Первый раз он испытал это чувство тогда, когда граната волчком вертелась перед ним и он смотрел на жнивье, на кусты, на небо и знал, что перед ним была смерть. Когда он очнулся после раны и в душе его, мгновенно, как бы освобожденный от удерживавшего его гнета жизни, распустился этот цветок любви, вечной, свободной, не зависящей от этой жизни, он уже не боялся смерти и не думал о ней.
Чем больше он, в те часы страдальческого уединения и полубреда, которые он провел после своей раны, вдумывался в новое, открытое ему начало вечной любви, тем более он, сам не чувствуя того, отрекался от земной жизни. Всё, всех любить, всегда жертвовать собой для любви, значило никого не любить, значило не жить этою земною жизнию. И чем больше он проникался этим началом любви, тем больше он отрекался от жизни и тем совершеннее уничтожал ту страшную преграду, которая без любви стоит между жизнью и смертью. Когда он, это первое время, вспоминал о том, что ему надо было умереть, он говорил себе: ну что ж, тем лучше.
Но после той ночи в Мытищах, когда в полубреду перед ним явилась та, которую он желал, и когда он, прижав к своим губам ее руку, заплакал тихими, радостными слезами, любовь к одной женщине незаметно закралась в его сердце и опять привязала его к жизни. И радостные и тревожные мысли стали приходить ему. Вспоминая ту минуту на перевязочном пункте, когда он увидал Курагина, он теперь не мог возвратиться к тому чувству: его мучил вопрос о том, жив ли он? И он не смел спросить этого.

Болезнь его шла своим физическим порядком, но то, что Наташа называла: это сделалось с ним, случилось с ним два дня перед приездом княжны Марьи.
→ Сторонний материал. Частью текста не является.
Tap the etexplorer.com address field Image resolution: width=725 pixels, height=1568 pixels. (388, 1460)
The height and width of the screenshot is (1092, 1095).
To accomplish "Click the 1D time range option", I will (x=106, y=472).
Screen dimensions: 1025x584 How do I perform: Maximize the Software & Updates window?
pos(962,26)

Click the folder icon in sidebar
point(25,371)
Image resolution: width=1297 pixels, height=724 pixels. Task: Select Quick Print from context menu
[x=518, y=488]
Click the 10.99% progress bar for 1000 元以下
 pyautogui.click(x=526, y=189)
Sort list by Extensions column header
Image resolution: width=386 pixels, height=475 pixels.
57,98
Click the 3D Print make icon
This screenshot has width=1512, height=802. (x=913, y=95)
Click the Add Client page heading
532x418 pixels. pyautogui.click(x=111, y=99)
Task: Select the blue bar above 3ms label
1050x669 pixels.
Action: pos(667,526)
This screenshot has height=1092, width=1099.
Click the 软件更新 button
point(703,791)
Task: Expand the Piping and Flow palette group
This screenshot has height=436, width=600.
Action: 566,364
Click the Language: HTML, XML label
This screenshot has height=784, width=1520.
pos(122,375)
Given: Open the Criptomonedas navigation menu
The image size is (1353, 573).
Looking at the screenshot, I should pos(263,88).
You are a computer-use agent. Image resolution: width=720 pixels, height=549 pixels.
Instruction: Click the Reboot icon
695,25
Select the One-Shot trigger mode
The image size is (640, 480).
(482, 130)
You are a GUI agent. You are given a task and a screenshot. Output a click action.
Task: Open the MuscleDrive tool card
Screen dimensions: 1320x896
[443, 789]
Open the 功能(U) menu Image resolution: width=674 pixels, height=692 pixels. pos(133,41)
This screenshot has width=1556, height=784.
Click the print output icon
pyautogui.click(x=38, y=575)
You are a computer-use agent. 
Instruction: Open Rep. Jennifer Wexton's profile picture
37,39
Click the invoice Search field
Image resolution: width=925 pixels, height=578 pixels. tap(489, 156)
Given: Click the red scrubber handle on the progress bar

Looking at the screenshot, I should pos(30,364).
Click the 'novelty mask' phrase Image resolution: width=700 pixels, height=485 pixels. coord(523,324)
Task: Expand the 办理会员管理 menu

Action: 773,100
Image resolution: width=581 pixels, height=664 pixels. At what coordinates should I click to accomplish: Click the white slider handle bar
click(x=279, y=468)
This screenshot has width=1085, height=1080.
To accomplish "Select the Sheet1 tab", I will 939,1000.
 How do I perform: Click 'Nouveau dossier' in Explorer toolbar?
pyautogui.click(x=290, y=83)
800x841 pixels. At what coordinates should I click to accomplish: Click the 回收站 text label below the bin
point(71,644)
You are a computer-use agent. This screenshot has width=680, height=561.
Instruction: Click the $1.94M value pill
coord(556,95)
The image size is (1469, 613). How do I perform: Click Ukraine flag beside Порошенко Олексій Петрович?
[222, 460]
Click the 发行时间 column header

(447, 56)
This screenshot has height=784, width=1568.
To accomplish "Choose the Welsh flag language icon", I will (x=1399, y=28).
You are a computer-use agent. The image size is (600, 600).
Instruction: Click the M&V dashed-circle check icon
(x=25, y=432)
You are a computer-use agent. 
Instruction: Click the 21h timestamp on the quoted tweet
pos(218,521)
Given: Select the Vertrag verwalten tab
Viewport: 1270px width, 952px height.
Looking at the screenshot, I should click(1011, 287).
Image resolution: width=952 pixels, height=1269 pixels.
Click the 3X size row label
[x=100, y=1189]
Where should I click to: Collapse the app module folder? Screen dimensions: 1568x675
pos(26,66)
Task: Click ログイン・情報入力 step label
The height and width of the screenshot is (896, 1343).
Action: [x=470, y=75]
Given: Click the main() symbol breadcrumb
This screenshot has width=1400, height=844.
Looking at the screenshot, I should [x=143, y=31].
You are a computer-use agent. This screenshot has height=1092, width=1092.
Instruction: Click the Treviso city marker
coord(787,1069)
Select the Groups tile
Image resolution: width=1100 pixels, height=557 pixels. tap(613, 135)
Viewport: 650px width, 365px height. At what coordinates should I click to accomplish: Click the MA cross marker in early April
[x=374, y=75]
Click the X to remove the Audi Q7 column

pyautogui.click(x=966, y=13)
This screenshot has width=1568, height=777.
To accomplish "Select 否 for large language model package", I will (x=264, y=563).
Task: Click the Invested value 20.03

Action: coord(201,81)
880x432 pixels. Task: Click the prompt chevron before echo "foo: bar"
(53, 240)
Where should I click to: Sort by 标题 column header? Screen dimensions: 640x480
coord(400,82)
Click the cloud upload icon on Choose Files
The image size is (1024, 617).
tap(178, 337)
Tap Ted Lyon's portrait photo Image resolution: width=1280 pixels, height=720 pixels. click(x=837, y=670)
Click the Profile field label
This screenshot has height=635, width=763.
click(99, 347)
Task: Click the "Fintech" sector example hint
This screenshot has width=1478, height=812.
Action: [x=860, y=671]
Это была та последняя нравственная борьба между жизнью и смертью, в которой смерть одержала победу. Это было неожиданное сознание того, что он еще дорожил жизнью, представлявшейся ему в любви к Наташе, и последний, покоренный припадок ужаса перед неведомым.
Это было вечером. Он был, как обыкновенно после обеда, в легком лихорадочном состоянии, и мысли его были чрезвычайно ясны. Соня сидела у стола. Он задремал. Вдруг ощущение счастья охватило его.
«А, это она вошла!» – подумал он.
Действительно, на месте Сони сидела только что неслышными шагами вошедшая Наташа.
С тех пор как она стала ходить за ним, он всегда испытывал это физическое ощущение ее близости. Она сидела на кресле, боком к нему, заслоняя собой от него свет свечи, и вязала чулок. (Она выучилась вязать чулки с тех пор, как раз князь Андрей сказал ей, что никто так не умеет ходить за больными, как старые няни, которые вяжут чулки, и что в вязании чулка есть что то успокоительное.) Тонкие пальцы ее быстро перебирали изредка сталкивающиеся спицы, и задумчивый профиль ее опущенного лица был ясно виден ему. Она сделала движенье – клубок скатился с ее колен. Она вздрогнула, оглянулась на него и, заслоняя свечу рукой, осторожным, гибким и точным движением изогнулась, подняла клубок и села в прежнее положение.
Он смотрел на нее, не шевелясь, и видел, что ей нужно было после своего движения вздохнуть во всю грудь, но она не решалась этого сделать и осторожно переводила дыханье.